The humble, easy–going and assertive representative who represent Akukutoru/Asaritoru Federal Constituency delved into the system of government called democracy when he asserted that democracy is supposed to be a system that is supposed to ensure that the people are winners in every sense of the word, and operates through Three Arms of Government –Executive, Judiciary and Legislature to achieve its purpose.
Hon.
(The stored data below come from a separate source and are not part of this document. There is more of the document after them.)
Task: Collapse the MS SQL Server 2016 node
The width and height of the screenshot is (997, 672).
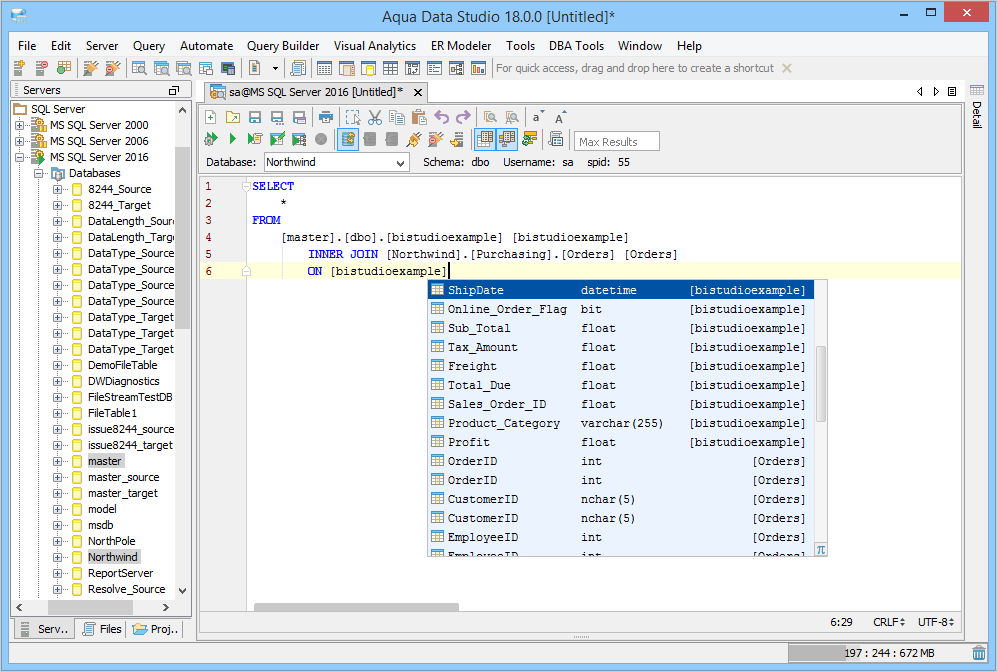Action: click(20, 157)
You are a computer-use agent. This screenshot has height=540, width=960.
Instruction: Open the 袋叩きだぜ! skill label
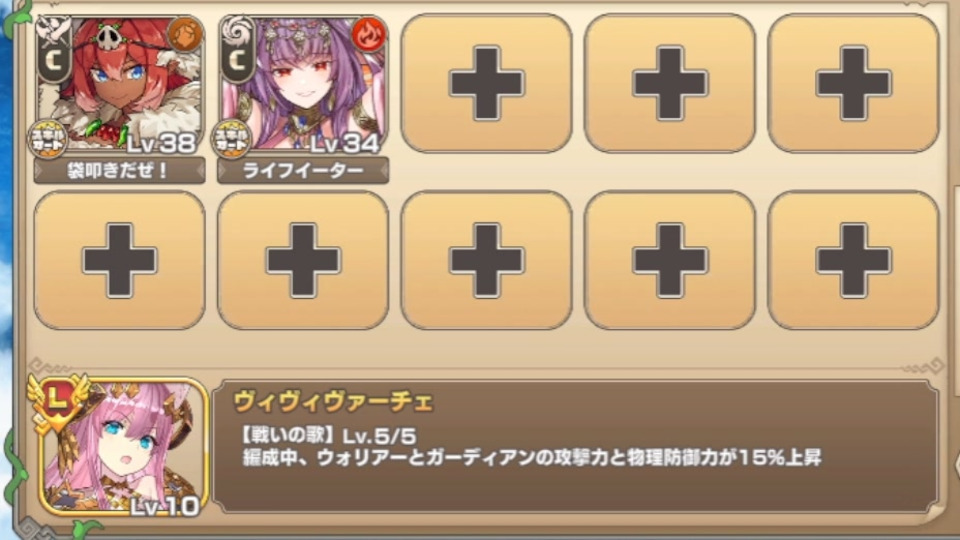click(x=119, y=170)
Kunaiyi-Akpanah contended that, the only thing that makes a government democratic is when you have the third Arm, which he identified as the judiciary, which job is to ensure that there is proper laws for good governance, he said when viewed against this backdrop, Nigeria could really be said to have fared well. “Nigeria has undergone tremendous strides; bearing in mind that the legislature is only eleven years old (although the other two Arms of government have been in existence before the advent of democracy) and people are really coming to understand its true function in the sustenance of democracy”.
In the specific ways that the gains of democracy could be assessed these eleven years, Hon Kunaiyi-Akpanah was emphatic that Nigerians were beginning to feel the impact of the most popular and globally accepted form of government as dividends of the system were being delivered to them and the people themselves were being carried along and made part of the process. The chairman of the House of Representative Committee on legislative Compliance insisted that, “yes I believe that the electorate is beginning to see the impact of democracy. What ever that is going on in government, you (the electorate) can ask questions (unlike under the military). You make laws, you consult (the electorate), and public hearings are form of getting views of the people (and their input) before making laws. Kunaiyi Akpanah drew the attention of The Tide On Sunday to the issue of budgeting under the democratic setting, which he opined is fairly consultative in an effort to ensure that there is equity in the distribution of resources across the country during these past eleven years, adding that he thinks that the people are better for it. The Tide On Sunday sought to know the way forward for the nation’s democracy from the ace legislator and his answer was apt: “the most important thing we need in our country is to run a government of law and order, advising that in the years ahead, for the sustenance of democracy, the rule of law must be applied dispassionately to all segments of the society in such a way that even government should not be above the law, adding that when sanctions are applied, those sanctions should not be applied selectively. He believes that if the laws of the land are applied without fear or favour, irrespective of whose ox is gored and the letter of the constitution followed to the later, the nation would begin to see more gains of democracy.